Task set
1. List every country named in the passage on urbanization and protected areas below.
2. Reproduce the passage on urbanization and protected areas below, between "In many countries, this" and "and South Africa.", inclusive.
3. Resume the passage on urbanization and protected areas below from where it stops.

____ Exercise text

In many countries, this
is a very sensitive, even a dangerous issue. However, opportunities may arise
to report corruption or make alliances with those who can do so. There is a
growing international anti-corruption movement (TI 2006).
Accept that it’s
probably not “already being done”
An
all-too-typical response to hearing about an innovative program is “it’s
already being done” or “we’re already doing that.” Helping our neighbors?
“We’re doing that.” But look at the serious commitments taken on by Lake
Nakuru National Park in Kenya and the Santa Monica Mountains Conservancy in
California. Controlling invasive species? “It’s already being done.” But look
at the aggressive programs in Australia and South Africa.
Chances are
that much more could be done than is being done.
6. CONCLUSIONS
Bridging the gaps
The conservation
community should pay more attention to the challenges and opportunities posed
by urbanization, but four gaps make it difficult to do so:
·
Protected area agencies tend to
be dominated by large parks in the hinterlands. The special needs of protected
areas in urban and urbanizing settings are often not well appreciated within
these agencies, nor are the benefits such areas provide to large numbers of
citizens, and the opportunities they offer to build public support for
protected areas everywhere.
·
Separate sets of people and
institutions work on urban and conservation issues. It is difficult to bring
them together because they have different points of view and are unaccustomed
to working with each other. This gap exists between sets of agencies and NGOs;
and in research, publications, professional education, and professional
associations, as well as in practice.
·
In addition, separate groups of
people and organizations tend to work on green (nature protection) and brown
(pollution control) issues. In urban and urbanizing locations, these issues
often coincide.
·
There is often a lack of trust
between protected area managers and those with whom they engage. The latter
include local authorities and interests (businesses, farmers, traditional
communities, etc.), conservation NGOs, and recreational users such as
mountaineers and campers.
The conservation
community should consider how these gaps can be bridged in different
situations. At the international level, the Task Force on Cities and Protected
Areas of IUCN’s World Commission on Protected Areas (IUCN 2006a) has made a
start. The 4th IUCN World Conservation Congress, to be held in Barcelona, Spain, in 2008, offers an
opportunity to engage others in these discussions.

________
____ Data extracts

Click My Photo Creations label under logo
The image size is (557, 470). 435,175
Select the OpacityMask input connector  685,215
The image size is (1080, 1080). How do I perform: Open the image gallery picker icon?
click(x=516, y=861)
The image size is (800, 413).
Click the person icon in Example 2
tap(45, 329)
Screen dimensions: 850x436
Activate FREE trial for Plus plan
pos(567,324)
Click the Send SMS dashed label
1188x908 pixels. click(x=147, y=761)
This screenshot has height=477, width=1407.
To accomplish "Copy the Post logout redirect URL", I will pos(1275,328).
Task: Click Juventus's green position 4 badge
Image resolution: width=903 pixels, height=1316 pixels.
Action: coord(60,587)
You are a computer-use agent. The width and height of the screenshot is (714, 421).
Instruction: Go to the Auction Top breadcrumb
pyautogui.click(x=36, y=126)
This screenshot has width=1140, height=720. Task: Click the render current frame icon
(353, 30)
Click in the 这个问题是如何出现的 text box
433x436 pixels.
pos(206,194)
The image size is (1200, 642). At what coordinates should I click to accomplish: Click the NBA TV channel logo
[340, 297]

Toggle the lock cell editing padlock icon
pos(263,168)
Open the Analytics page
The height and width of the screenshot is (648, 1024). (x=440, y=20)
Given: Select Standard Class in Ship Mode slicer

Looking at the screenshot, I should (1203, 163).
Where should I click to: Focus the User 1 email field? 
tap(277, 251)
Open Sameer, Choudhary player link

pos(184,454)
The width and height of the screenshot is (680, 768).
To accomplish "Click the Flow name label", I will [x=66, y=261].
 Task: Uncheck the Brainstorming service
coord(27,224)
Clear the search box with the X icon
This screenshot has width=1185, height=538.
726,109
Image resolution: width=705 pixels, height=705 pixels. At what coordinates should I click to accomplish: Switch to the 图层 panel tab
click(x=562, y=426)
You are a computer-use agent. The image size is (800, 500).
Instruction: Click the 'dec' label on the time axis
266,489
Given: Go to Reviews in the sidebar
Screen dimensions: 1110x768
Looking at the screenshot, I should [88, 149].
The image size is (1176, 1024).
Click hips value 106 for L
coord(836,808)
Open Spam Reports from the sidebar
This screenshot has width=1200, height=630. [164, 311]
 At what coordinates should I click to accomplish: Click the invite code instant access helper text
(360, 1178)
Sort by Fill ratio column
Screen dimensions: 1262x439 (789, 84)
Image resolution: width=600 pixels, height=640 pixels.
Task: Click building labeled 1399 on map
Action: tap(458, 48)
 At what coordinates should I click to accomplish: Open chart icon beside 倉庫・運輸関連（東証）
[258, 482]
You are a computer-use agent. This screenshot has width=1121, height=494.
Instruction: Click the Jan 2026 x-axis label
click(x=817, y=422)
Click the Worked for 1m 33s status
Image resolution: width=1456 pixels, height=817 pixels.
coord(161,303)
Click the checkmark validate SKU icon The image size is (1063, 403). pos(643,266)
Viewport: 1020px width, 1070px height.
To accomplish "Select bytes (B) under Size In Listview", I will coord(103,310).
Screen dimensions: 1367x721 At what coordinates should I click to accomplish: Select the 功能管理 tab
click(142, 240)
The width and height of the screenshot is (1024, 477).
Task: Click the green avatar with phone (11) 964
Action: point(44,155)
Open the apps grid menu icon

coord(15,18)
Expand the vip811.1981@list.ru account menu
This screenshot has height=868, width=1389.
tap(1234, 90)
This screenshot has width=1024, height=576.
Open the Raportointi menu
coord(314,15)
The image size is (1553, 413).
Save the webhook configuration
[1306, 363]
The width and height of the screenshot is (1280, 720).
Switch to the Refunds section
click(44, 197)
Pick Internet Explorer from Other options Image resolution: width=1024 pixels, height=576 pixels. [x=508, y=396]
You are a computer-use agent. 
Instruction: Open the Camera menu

________

Your responses
1. Kenya, Australia, South Africa, Spain

2.
In many countries, this
is a very sensitive, even a dangerous issue. However, opportunities may arise
to report corruption or make alliances with those who can do so. There is a
growing international anti-corruption movement (TI 2006).
Accept that it’s
probably not “already being done”
An
all-too-typical response to hearing about an innovative program is “it’s
already being done” or “we’re already doing that.” Helping our neighbors?
“We’re doing that.” But look at the serious commitments taken on by Lake
Nakuru National Park in Kenya and the Santa Monica Mountains Conservancy in
California. Controlling invasive species? “It’s already being done.” But look
at the aggressive programs in Australia and South Africa.

3.
Making urban protected
areas a global conservation priority
Global criteria for
priority conservation targets, such as those listed in IUCN World Parks
Congress Recommendation 5.04, “Building Comprehensive and Effective Protected
Area Systems” (IUCN 2003), emphasize “large intact ecosystems” and “globally
threatened species.” Protected areas in urban and urbanizing settings may not
meet these biological criteria, but have a critical role in building and
sustaining public support for conservation. This is especially true of
protected areas in or near cities that are political, economic, or media
centers. Protected areas in urban and urbanizing environments should be
factored into global conservation priorities.
Sharing experience
There are no
cookie-cutter solutions to the problems and opportunities posed by
urbanization. Answers depend on national and local situations. However, there
are many innovative ideas worth sharing. This can be done through
international exchanges, telling stories of success (and failure) in depth,
and holding seminar-workshops to exchange experience. This has started to
happen under IUCN auspices.
Moving from awareness
to action
The importance of
building awareness and understanding among leaders and the general public is
recognized in the conservation movement, but how can understanding lead to
action? This is the biggest challenge, and it is essentially a political one.